## Excerpted data
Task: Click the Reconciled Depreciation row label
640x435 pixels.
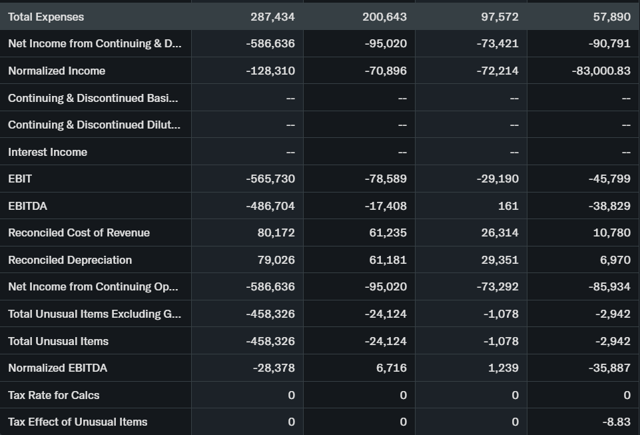Action: click(70, 260)
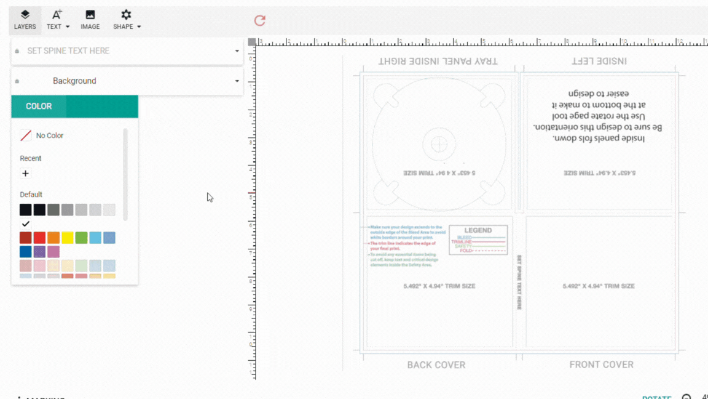
Task: Add a new recent color
Action: coord(25,174)
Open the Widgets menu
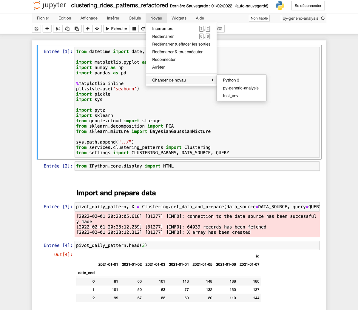 coord(179,18)
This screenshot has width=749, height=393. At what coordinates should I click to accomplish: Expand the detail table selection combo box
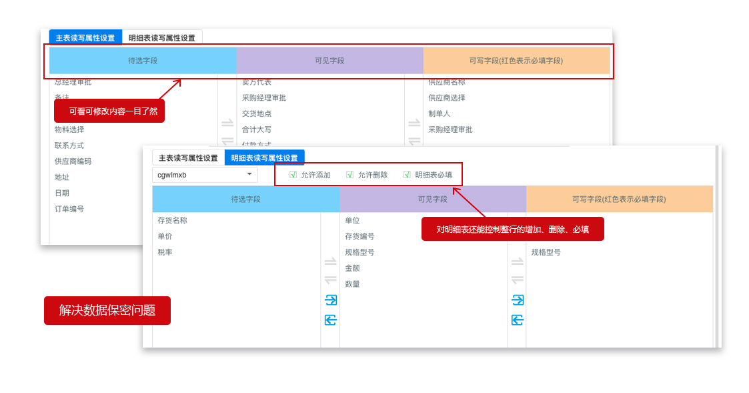(x=204, y=175)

## Your goal
Reproduce the data above word for word and omit the images.

## Response
Task: Click the Reconciled Depreciation row label
640x435 pixels.
Action: click(70, 260)
Task: Add a new recent color
Action: coord(25,174)
Open the Widgets menu
 coord(179,18)
This screenshot has width=749, height=393. At what coordinates should I click to accomplish: Expand the detail table selection combo box
(x=204, y=175)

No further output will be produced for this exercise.